Presque immédiatement après elle, le professeur Rogue, s'étant assuré qu'aucun témoin ne puisse le voir faire, entre dans la pièce. Ingrid sent son cœur battre la chamade alors qu'ils échangent un baiser. Tant d'excitation que de peur à l'idée d'être pris en flagrant délit. Une idée stupide, puisque Rogue a pris le soin de verrouiller la porte. Elle doit être complètement folle pour accepter de vivre quelque chose d'aussi compliqué, d'aussi dangereux. Les amours secrètes ne sont déjà pas faciles entre deux élèves alors, entre une étudiante et son professeur, c'est encore pire. Qu'importe : alors que l'homme enserre soudain de ses bras la taille de la Serdaigle, cette dernière se sent pleinement heureuse.

 

«- Comment se fait-il que tu arrives toujours au bon moment quand Slughorn vient me voir ?» interroge soudainement la rousse entre deux baisers.

«- Mais parce que je vous surveille de près, Miss Potter... » susurre l'homme à l'oreille de son étudiante qui frémit.

«- Donc tu joues les chevaliers servants ?» questionne la demoiselle en étouffant un rire à l'idée de son professeur en armure et heaume.

«- On va dire ça. » grimace ce dernier, comme prit de cette même pensée. «Disons surtout que... ça me ferait mal de te voir devenir Mme McLaggen... Pour ma fierté.» lance-t-il avec un rictus mauvais. «Quoique, évidement, c'est toujours moins pire que de devenir Mme Rogue, d'autant que McLaggen est plus... »

«- Plus bête ? Plus inintéressant ? Plus... « J'ai tout dans les bras et rien dans ma tête » ? Merci du cadeau... professeur Rogue. Allons... depuis quand êtes-vous devenu agent matrimonial ? » questionne la jeune femme imitant le ton qu'il avait employé plus tôt devant Slughorn.

«- Je concède que je suis, sur ce point, bien moins bon conseiller qu'Horace. »

«- Tu ne peux pas le surpasser en tout. » renchérit la sorcière d'un air espiègle.

 

Flatté, l'homme ne répond pas, se contentant d'embrasser encore l'étudiante. Ce baiser est jaloux, possessif. Ingrid ressent à la fois passion et crainte dans ce baiser. Une crainte qui n'a pas lieu d'être mais qu'elle peut comprendre. Severus n'a pas l'habitude d'être aimé, il a plutôt celle d'être abandonné.
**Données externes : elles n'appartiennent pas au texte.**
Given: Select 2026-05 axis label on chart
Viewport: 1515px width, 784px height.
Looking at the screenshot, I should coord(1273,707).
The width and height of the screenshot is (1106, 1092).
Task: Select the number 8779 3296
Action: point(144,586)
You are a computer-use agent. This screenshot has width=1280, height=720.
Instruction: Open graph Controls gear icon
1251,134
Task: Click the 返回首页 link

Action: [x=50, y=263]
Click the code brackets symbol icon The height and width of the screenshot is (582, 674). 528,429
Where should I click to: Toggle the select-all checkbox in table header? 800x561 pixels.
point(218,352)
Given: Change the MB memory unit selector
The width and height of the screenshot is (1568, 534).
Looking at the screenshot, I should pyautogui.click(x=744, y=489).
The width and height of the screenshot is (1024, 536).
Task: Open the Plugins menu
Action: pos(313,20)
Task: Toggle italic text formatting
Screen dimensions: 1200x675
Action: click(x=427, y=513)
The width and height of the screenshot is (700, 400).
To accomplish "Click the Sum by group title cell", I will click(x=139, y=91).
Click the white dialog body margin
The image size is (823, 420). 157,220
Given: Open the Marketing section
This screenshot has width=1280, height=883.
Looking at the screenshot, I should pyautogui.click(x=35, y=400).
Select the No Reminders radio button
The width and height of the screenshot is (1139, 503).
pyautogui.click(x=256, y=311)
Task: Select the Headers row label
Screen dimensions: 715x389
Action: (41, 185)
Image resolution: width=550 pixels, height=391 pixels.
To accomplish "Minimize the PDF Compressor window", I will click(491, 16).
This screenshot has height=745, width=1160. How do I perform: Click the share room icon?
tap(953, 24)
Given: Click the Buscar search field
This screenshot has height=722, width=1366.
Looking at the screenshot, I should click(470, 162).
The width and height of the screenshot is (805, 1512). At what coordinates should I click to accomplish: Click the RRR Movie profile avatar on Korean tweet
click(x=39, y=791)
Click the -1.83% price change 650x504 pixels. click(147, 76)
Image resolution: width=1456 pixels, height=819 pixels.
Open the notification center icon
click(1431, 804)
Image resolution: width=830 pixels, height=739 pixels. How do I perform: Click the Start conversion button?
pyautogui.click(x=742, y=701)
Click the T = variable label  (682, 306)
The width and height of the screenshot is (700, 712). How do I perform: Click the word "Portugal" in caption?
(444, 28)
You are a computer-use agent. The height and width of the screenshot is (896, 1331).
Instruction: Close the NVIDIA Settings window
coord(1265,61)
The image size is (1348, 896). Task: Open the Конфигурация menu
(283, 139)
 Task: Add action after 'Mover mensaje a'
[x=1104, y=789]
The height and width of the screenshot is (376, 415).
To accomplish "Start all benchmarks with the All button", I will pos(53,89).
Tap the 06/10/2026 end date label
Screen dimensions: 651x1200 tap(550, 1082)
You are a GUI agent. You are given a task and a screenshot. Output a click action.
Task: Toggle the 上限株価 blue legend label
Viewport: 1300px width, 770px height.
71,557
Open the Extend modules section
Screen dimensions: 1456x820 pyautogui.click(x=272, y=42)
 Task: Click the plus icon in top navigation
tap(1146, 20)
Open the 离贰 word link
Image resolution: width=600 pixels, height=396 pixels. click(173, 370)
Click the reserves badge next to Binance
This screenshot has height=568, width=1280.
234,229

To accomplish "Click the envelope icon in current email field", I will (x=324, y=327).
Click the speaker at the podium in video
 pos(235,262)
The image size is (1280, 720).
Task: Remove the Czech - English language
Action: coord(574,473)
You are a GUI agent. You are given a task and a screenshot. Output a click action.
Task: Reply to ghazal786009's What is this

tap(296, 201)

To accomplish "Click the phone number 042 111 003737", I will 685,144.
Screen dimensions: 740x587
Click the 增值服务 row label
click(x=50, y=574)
Il est donc naturel que cet écart d'âge entre eux puisse constituer une crainte, d'autant que Lily, la propre mère d'Ingrid l'avait « abandonné » pour un autre.

 

«- Je ne veux personne d'autre. Ni McLaggen, ni personne. Je te veux toi... Je t'aime Severus... » murmure la sorcière entre deux baisers. «Et je ne trouve pas que ce soit si atroce que cela de s'appeller éventuellement un jour, Madame Rogue.» rit-elle.

 

Il aime l'entendre le dire, l'entendre murmurer ainsi son nom, dire des choses pareilles comme la promesse d'un avenir, quand il pense ne pas vraiment en avoir. La garder pour lui est égoïste. Elle est un ange et il l'empêche de voler, désireux de la garder pour lui. Elle est trop précieuse, trop... Ingrid l'a sauvé, assurément, à sa manière. Ange tombé du ciel elle a prit de ses plumes pour regarnir les ailes brisés de l'ange déchu qu'est Severus. Il lui doit déjà énormément. Mais il ne le dit pas, n'avoue pas. Il n'a jamais été doué pour cela. Et puis, vient le moment de se quitter. Prudemment, chacun son tour, les deux jeunes gens quittent les lieux, prenant des chemins opposés pour ne pas arriver ensemble devant la salle de cours de défense contre les forces du mal.